▸ **Assigned task**
This exercise calls for the data below to be retyped exactly, minus any images.

(Beginning of Dataset records)

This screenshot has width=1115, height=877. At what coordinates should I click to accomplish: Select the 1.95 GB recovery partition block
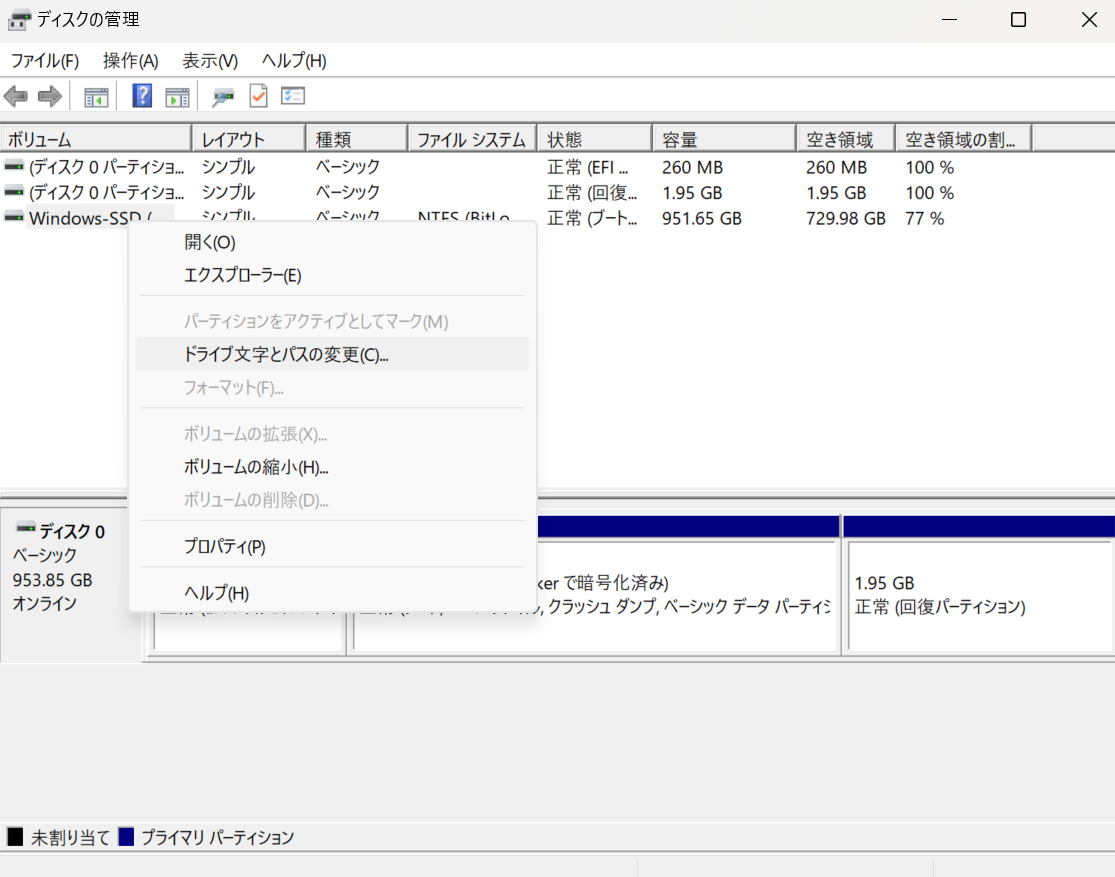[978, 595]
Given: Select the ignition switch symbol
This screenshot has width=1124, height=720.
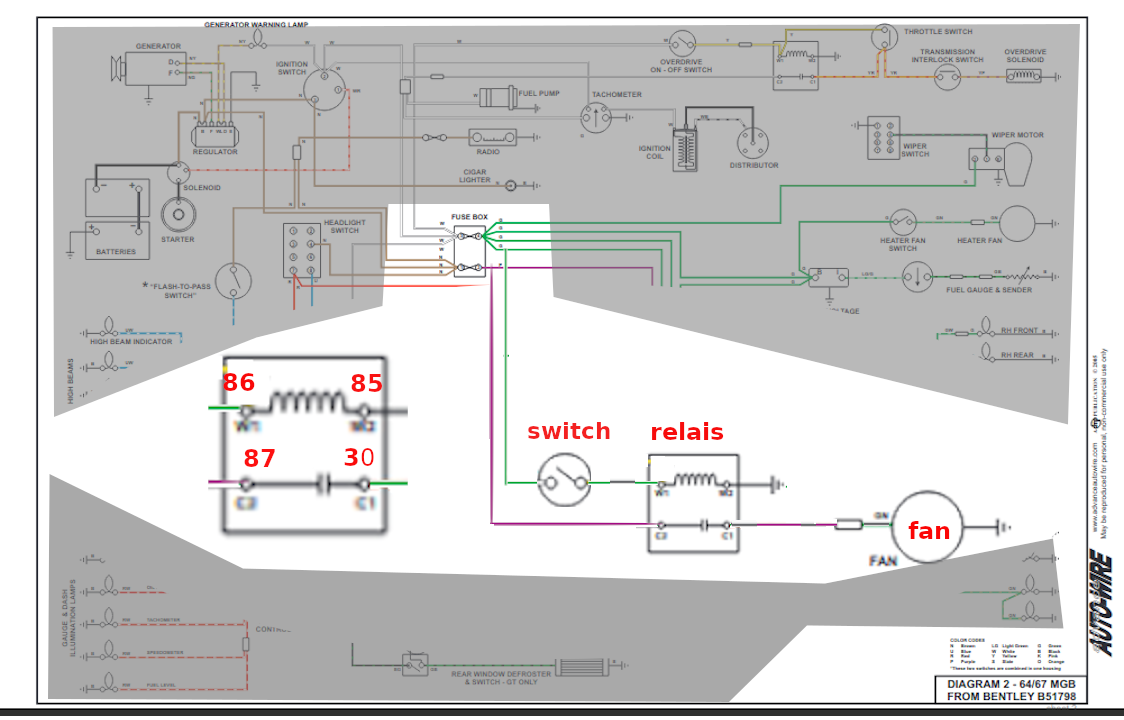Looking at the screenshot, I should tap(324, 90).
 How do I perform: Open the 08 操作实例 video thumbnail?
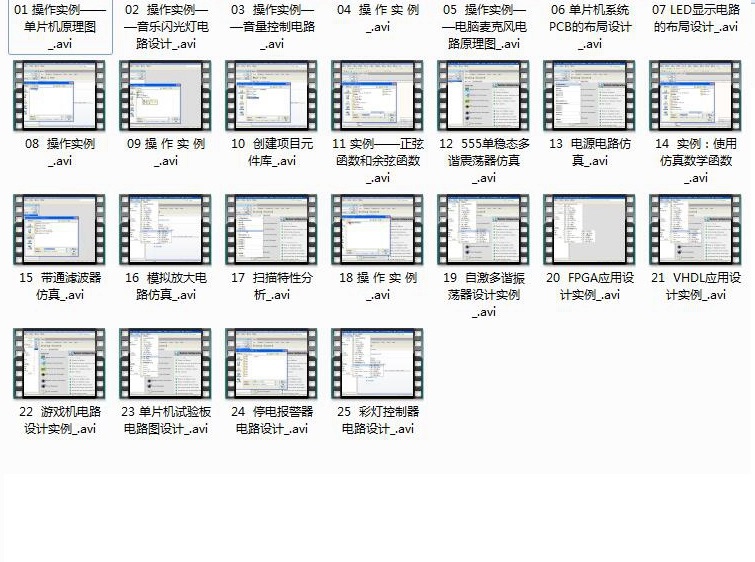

(End of Dataset records)

▸ **Task result**
This screenshot has width=1115, height=877. At what coordinates should I click to accomplish: Select the 1.95 GB recovery partition block
[978, 595]
Given: Select the ignition switch symbol
This screenshot has width=1124, height=720.
Looking at the screenshot, I should tap(324, 90).
 How do I perform: Open the 08 操作实例 video thumbnail?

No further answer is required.